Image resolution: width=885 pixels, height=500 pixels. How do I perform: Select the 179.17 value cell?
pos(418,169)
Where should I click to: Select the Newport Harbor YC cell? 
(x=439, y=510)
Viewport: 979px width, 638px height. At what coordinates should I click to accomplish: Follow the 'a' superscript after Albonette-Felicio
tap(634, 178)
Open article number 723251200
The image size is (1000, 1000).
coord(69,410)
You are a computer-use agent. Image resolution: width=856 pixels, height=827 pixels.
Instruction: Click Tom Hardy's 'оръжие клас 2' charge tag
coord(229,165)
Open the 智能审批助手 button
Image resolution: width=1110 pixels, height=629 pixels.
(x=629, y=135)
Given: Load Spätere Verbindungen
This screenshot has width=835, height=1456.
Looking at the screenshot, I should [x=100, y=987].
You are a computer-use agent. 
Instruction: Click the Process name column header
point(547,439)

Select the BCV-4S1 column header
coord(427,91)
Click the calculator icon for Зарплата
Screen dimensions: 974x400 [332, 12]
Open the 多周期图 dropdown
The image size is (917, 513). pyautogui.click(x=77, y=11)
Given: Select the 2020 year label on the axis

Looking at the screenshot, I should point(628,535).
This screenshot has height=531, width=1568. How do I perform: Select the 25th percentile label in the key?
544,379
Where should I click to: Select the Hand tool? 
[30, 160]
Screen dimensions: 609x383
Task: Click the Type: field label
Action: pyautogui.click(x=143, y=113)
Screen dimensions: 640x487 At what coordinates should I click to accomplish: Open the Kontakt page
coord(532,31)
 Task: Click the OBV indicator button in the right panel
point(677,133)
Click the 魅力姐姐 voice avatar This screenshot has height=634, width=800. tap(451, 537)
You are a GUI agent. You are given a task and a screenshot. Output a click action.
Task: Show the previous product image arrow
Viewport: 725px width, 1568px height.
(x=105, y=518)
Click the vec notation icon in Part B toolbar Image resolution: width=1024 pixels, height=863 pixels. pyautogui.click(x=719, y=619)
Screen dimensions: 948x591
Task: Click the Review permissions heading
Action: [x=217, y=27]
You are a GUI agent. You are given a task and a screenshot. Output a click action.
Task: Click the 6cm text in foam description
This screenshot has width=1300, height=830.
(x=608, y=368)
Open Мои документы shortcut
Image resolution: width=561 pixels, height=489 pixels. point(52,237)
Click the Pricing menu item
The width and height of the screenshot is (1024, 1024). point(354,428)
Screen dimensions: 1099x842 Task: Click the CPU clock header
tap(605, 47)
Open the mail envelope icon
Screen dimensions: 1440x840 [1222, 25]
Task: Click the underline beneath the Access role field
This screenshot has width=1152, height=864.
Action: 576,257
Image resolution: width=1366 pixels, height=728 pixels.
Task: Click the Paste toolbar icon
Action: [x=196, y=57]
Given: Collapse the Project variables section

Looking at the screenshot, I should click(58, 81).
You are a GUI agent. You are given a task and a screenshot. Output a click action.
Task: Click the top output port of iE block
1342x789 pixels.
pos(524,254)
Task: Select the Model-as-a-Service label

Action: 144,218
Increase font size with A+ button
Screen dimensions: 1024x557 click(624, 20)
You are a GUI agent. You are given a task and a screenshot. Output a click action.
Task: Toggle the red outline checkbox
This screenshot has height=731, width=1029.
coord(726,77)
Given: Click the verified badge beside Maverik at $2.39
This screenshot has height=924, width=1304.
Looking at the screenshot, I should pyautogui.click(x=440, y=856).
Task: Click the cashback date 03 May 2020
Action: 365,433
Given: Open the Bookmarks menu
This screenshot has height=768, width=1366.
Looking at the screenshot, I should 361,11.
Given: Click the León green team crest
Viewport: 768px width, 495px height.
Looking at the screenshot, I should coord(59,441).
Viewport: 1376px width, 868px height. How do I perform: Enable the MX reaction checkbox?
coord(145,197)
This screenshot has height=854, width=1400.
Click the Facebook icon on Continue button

....

**What you have to do:** Every record should be retyped so that it matches the original exactly.

**Written solution:**
Image resolution: width=885 pixels, height=500 pixels. How do I perform: Select the 179.17 value cell?
pos(418,169)
Where should I click to: Select the Newport Harbor YC cell? 
(x=439, y=510)
Viewport: 979px width, 638px height. At what coordinates should I click to accomplish: Follow the 'a' superscript after Albonette-Felicio
tap(634, 178)
Open article number 723251200
The image size is (1000, 1000).
coord(69,410)
You are a computer-use agent. Image resolution: width=856 pixels, height=827 pixels.
Instruction: Click Tom Hardy's 'оръжие клас 2' charge tag
coord(229,165)
Open the 智能审批助手 button
Image resolution: width=1110 pixels, height=629 pixels.
(x=629, y=135)
Given: Load Spätere Verbindungen
This screenshot has width=835, height=1456.
Looking at the screenshot, I should [x=100, y=987].
You are a computer-use agent. 
Instruction: Click the Process name column header
point(547,439)

Select the BCV-4S1 column header
coord(427,91)
Click the calculator icon for Зарплата
Screen dimensions: 974x400 [332, 12]
Open the 多周期图 dropdown
The image size is (917, 513). pyautogui.click(x=77, y=11)
Given: Select the 2020 year label on the axis

Looking at the screenshot, I should point(628,535).
This screenshot has height=531, width=1568. How do I perform: Select the 25th percentile label in the key?
544,379
Where should I click to: Select the Hand tool? 
[30, 160]
Screen dimensions: 609x383
Task: Click the Type: field label
Action: pyautogui.click(x=143, y=113)
Screen dimensions: 640x487 At what coordinates should I click to accomplish: Open the Kontakt page
coord(532,31)
 Task: Click the OBV indicator button in the right panel
point(677,133)
Click the 魅力姐姐 voice avatar This screenshot has height=634, width=800. tap(451, 537)
You are a GUI agent. You are given a task and a screenshot. Output a click action.
Task: Show the previous product image arrow
Viewport: 725px width, 1568px height.
(x=105, y=518)
Click the vec notation icon in Part B toolbar Image resolution: width=1024 pixels, height=863 pixels. pyautogui.click(x=719, y=619)
Screen dimensions: 948x591
Task: Click the Review permissions heading
Action: [x=217, y=27]
You are a GUI agent. You are given a task and a screenshot. Output a click action.
Task: Click the 6cm text in foam description
This screenshot has width=1300, height=830.
(x=608, y=368)
Open Мои документы shortcut
Image resolution: width=561 pixels, height=489 pixels. point(52,237)
Click the Pricing menu item
The width and height of the screenshot is (1024, 1024). point(354,428)
Screen dimensions: 1099x842 Task: Click the CPU clock header
tap(605, 47)
Open the mail envelope icon
Screen dimensions: 1440x840 [1222, 25]
Task: Click the underline beneath the Access role field
This screenshot has width=1152, height=864.
Action: 576,257
Image resolution: width=1366 pixels, height=728 pixels.
Task: Click the Paste toolbar icon
Action: [x=196, y=57]
Given: Collapse the Project variables section

Looking at the screenshot, I should click(58, 81).
You are a GUI agent. You are given a task and a screenshot. Output a click action.
Task: Click the top output port of iE block
1342x789 pixels.
pos(524,254)
Task: Select the Model-as-a-Service label

Action: 144,218
Increase font size with A+ button
Screen dimensions: 1024x557 click(624, 20)
You are a GUI agent. You are given a task and a screenshot. Output a click action.
Task: Toggle the red outline checkbox
This screenshot has height=731, width=1029.
coord(726,77)
Given: Click the verified badge beside Maverik at $2.39
This screenshot has height=924, width=1304.
Looking at the screenshot, I should pyautogui.click(x=440, y=856).
Task: Click the cashback date 03 May 2020
Action: 365,433
Given: Open the Bookmarks menu
This screenshot has height=768, width=1366.
Looking at the screenshot, I should 361,11.
Given: Click the León green team crest
Viewport: 768px width, 495px height.
Looking at the screenshot, I should coord(59,441).
Viewport: 1376px width, 868px height. How do I perform: Enable the MX reaction checkbox?
coord(145,197)
This screenshot has height=854, width=1400.
Click the Facebook icon on Continue button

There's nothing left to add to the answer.